• **Passage shown**

# # # #

[PATCH v9 8/9] usb: chipidea: tell platform layer the ci core probe's result
Felipe Balbi
balbi at ti.com
Thu Feb 28 05:45:59 EST 2013
Hi,
On Thu, Feb 28, 2013 at 06:06:55PM +0800, Peter Chen wrote:
> > >> > > > > > > If the probe fails, the ci13xxx_add_device will not return error,
> > >> > > > > > > (bus_probe_device doesn't has return value)
> > >> > > > > > > therefore, the platform layer can't know whether core's probe
> > >> > > > > > > is successful or not, if platform layer goes on using core's struct
> > >> > > > > > > which is initialized at core's probe, the error will occur.
> > >> > > > > > >
> > >> > > > > > > This error is showed when I only compile gadget, the host-only
> > >> > > > > > > controller reports "no supported roles", and fails probe, but imx
> > >> > > > > > > platform code doesn't know it, and goes on using core's private data.

# # # #

• **Data lines**

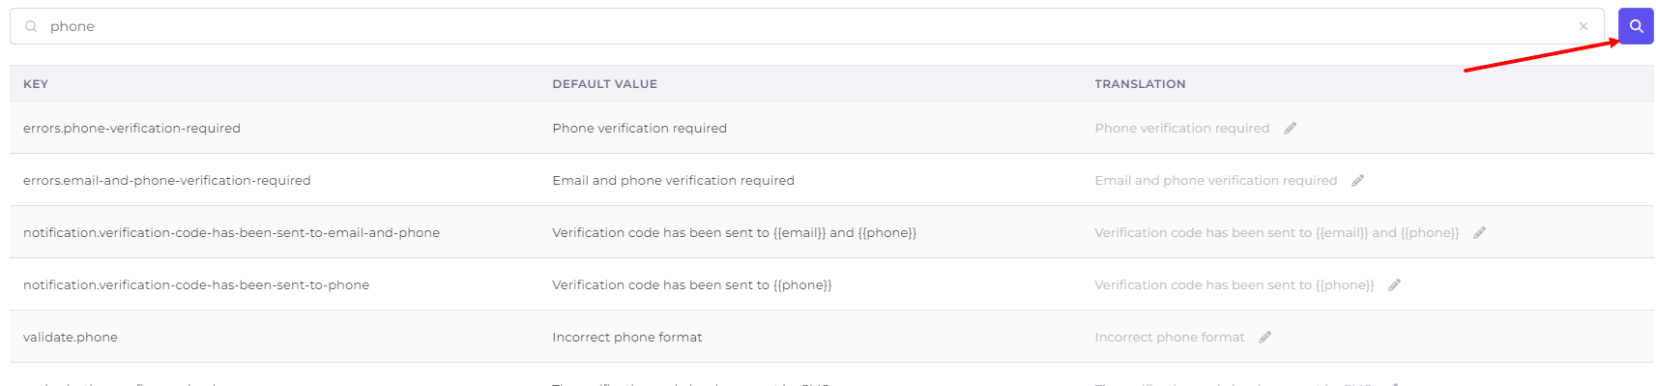Select the DEFAULT VALUE column header
This screenshot has height=386, width=1656.
[604, 84]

# # # #

• **Work to do**
1 – In the chipidea patch message, list every line that comes before the greeting "Hi,".
2 – Continue the chipidea patch message past its final line.
The lines have no connection to the mailing-list message about the chipidea patch.

• **Answers**
1 –
- [PATCH v9 8/9] usb: chipidea: tell platform layer the ci core probe's result
- Felipe Balbi
- balbi at ti.com
- Thu Feb 28 05:45:59 EST 2013

2 –
> > >> > > > > > >
> > >> > > > > > > Signed-off-by: Peter Chen <peter.chen at freescale.com>
> > >> > > > > >
> > >> > > > > > this just tells you that platform code shouldn't be using the driver
> > >> > > > > > directly. passing probe_retval via platform_data is an abomination, fix
> > >> > > > > > the real problem instead, whatever it is.
> > >> > > > >
> > >> > > > > So you suggest the platform glue layer should not use core driver's data
> > >> > > > > directly, eg, for your dwc3, the platform glue layer should not use
> > >> > > > > struct dwc3 *dwc directly?
> > >> > > >
> > >> > > > yes, and it doesn't. Ever.
> > >> > > >
> > >> > >
> > >> > > If the dwc3 core fails to probe, but controller core clk is still on, is it
> > >> > > a valid case?
> > >> >
> > >> > of course not, but then again, core clk shouldn't be handled by glue
> > >> > layer. You need to figure out who owns the clock, if it feeds DWC3 why
> > >> > would you clk_get() and clk_prepare_enable() from glue ? Makes no sense.
> > >> >
> > >>
> > >> Sorry? I can't find clk_prepare_enable at dwc3/core.c, but at dwc3 core, it
> > >> try to access register at probe, unless platform layer open the clock, how
> > >> can the core visit the core register.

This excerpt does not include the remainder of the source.